**EXERCISE BRIEF**
Every line of the material below that contains the string "click" must appear in the answer.

START INPUT MATERIAL

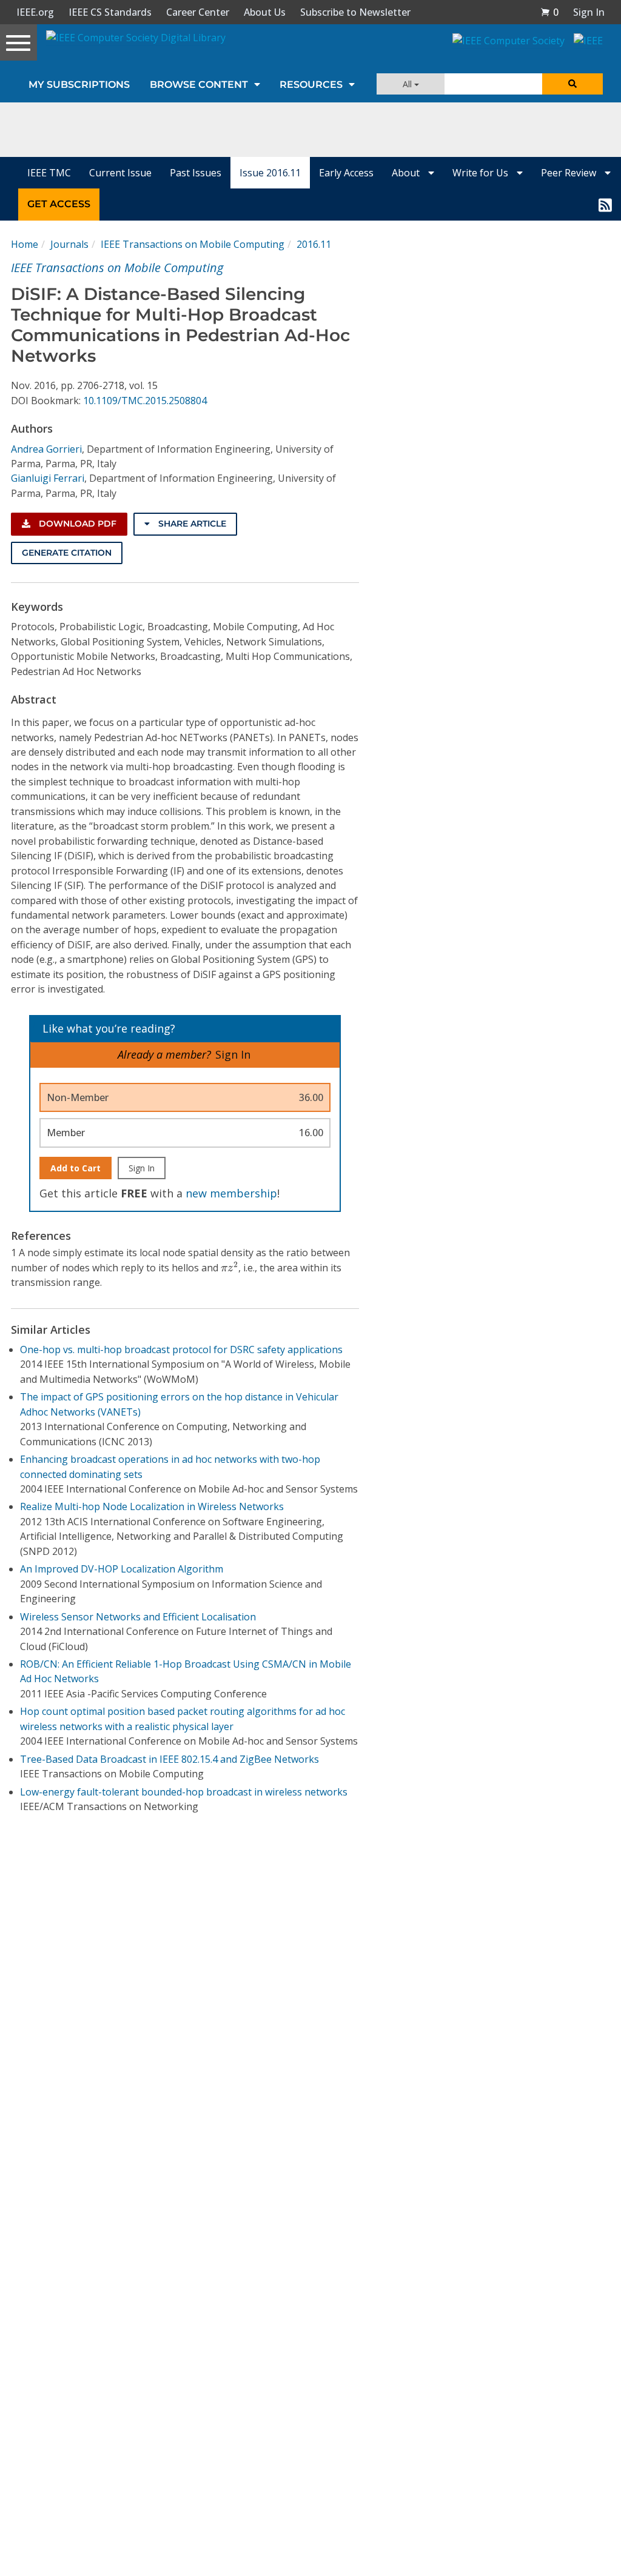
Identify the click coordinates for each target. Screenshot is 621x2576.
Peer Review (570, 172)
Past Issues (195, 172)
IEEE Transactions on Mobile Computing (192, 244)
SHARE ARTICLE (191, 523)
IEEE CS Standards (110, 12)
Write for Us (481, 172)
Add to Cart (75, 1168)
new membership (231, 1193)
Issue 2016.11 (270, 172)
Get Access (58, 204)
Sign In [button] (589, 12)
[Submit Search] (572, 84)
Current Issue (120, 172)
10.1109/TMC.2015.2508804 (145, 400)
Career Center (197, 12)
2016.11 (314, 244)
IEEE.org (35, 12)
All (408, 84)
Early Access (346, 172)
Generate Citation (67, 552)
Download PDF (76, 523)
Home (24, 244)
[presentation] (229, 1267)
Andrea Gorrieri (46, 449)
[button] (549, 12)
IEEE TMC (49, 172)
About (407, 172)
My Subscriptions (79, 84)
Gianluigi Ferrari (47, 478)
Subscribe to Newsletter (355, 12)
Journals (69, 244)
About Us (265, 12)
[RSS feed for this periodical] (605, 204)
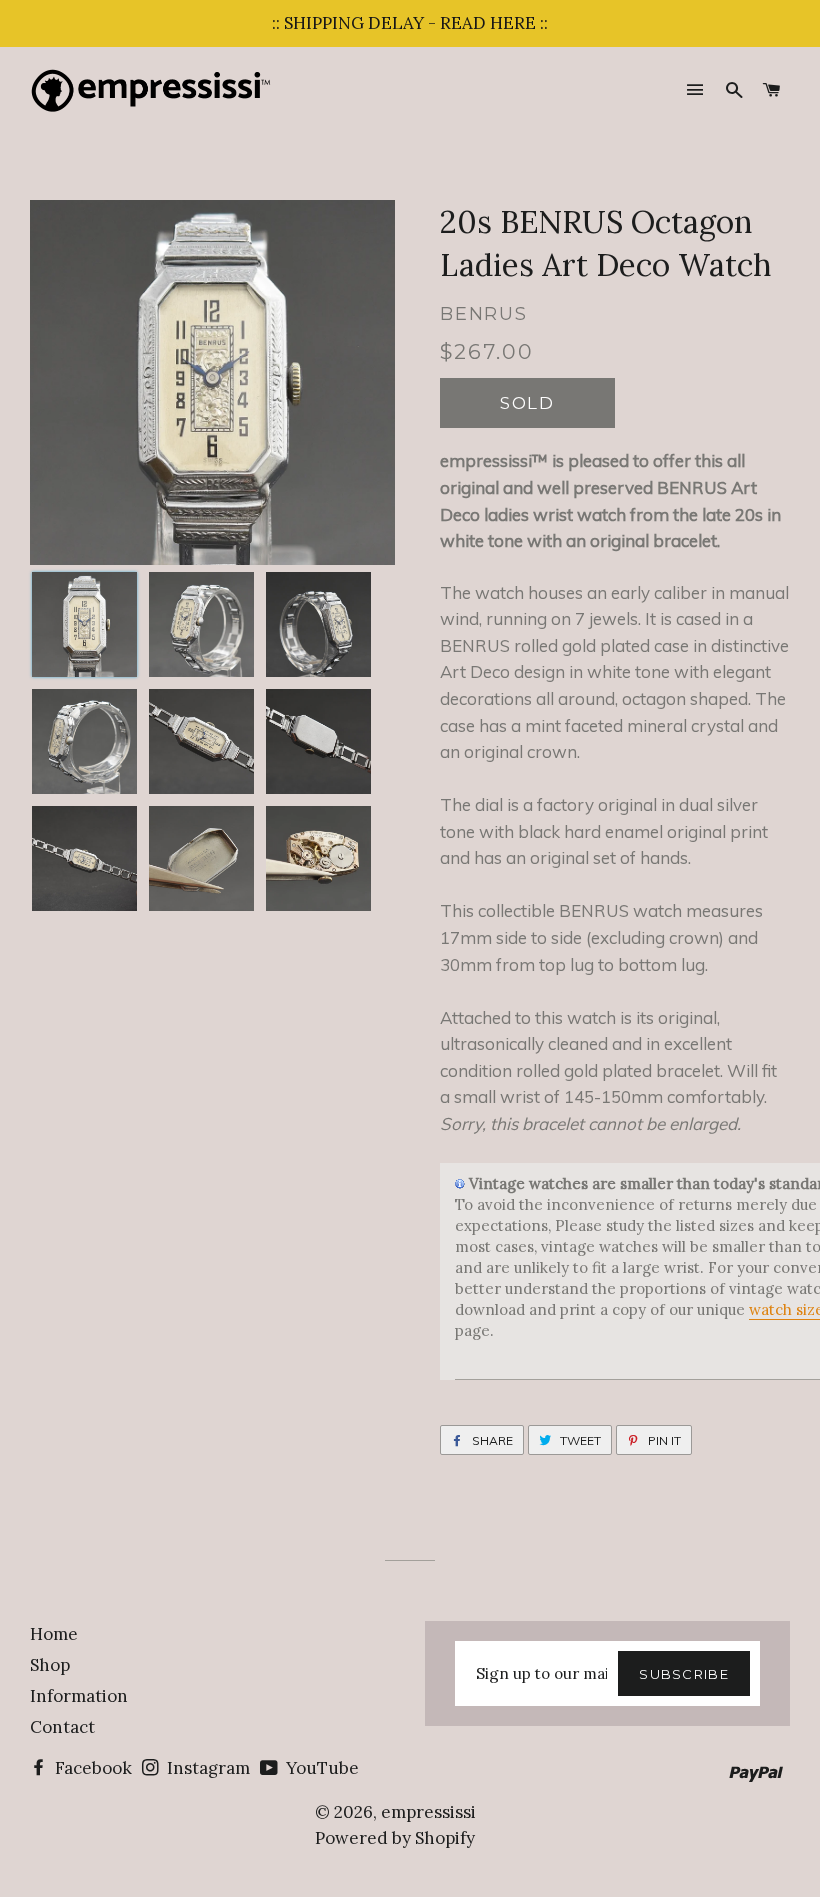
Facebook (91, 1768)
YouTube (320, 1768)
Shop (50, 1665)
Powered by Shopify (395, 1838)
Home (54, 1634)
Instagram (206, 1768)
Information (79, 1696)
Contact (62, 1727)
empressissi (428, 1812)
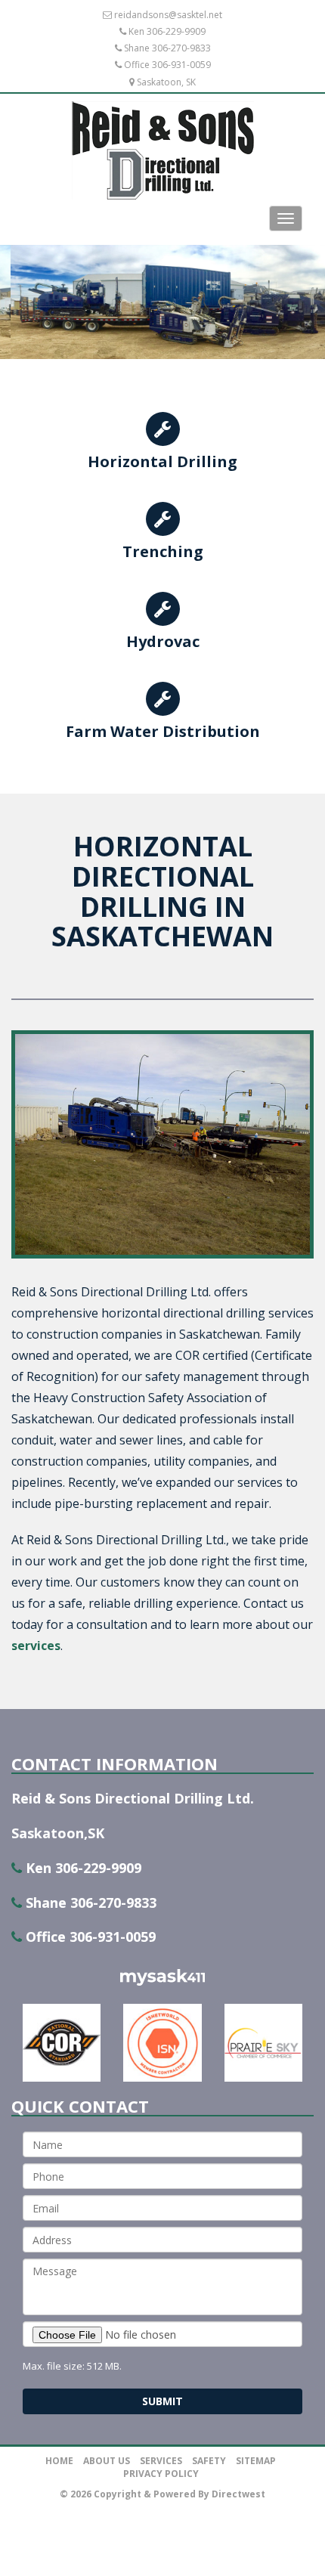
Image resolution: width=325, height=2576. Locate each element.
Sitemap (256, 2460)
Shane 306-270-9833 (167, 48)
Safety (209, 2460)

END INPUT MATERIAL
START INPUT MATERIAL

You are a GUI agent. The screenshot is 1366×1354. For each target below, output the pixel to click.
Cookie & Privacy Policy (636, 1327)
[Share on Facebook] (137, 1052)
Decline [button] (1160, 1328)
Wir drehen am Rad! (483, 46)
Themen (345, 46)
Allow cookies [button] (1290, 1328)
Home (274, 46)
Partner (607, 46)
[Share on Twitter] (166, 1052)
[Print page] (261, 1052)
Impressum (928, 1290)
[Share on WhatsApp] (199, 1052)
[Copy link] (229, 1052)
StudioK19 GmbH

END INPUT MATERIAL
START INPUT MATERIAL

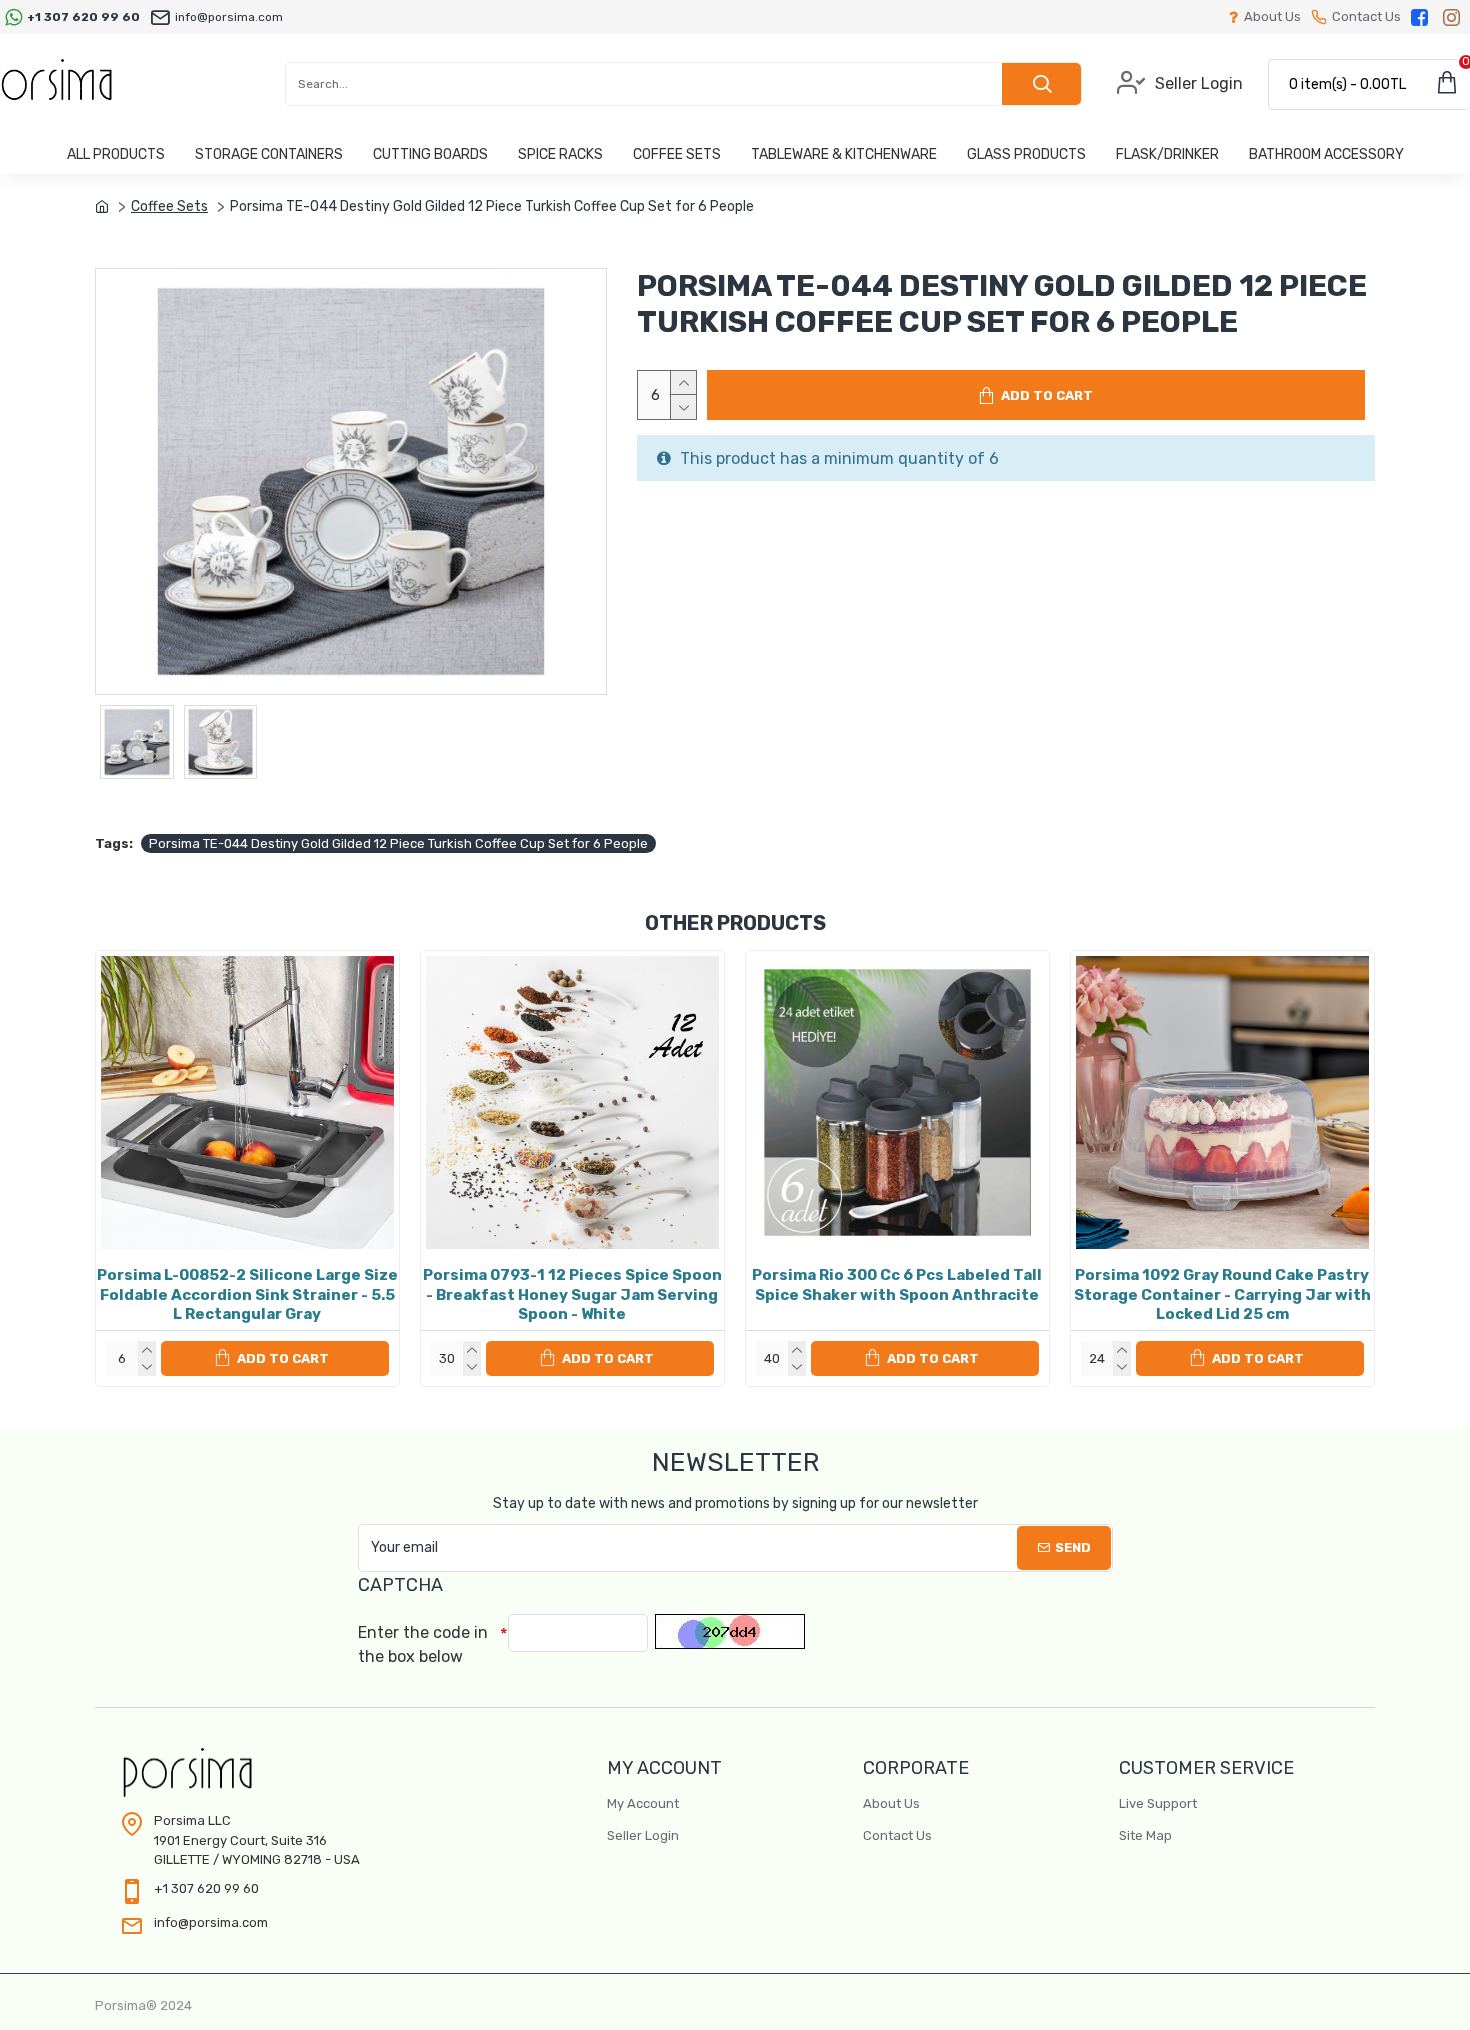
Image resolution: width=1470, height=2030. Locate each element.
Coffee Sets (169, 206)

END INPUT MATERIAL

**RESULT FOR THIS EXERCISE**
Identify the click coordinates for each target. Screenshot is 621x2576.
You are a GUI agent. The screenshot is 1366×1354. For each target below, output the pixel to click.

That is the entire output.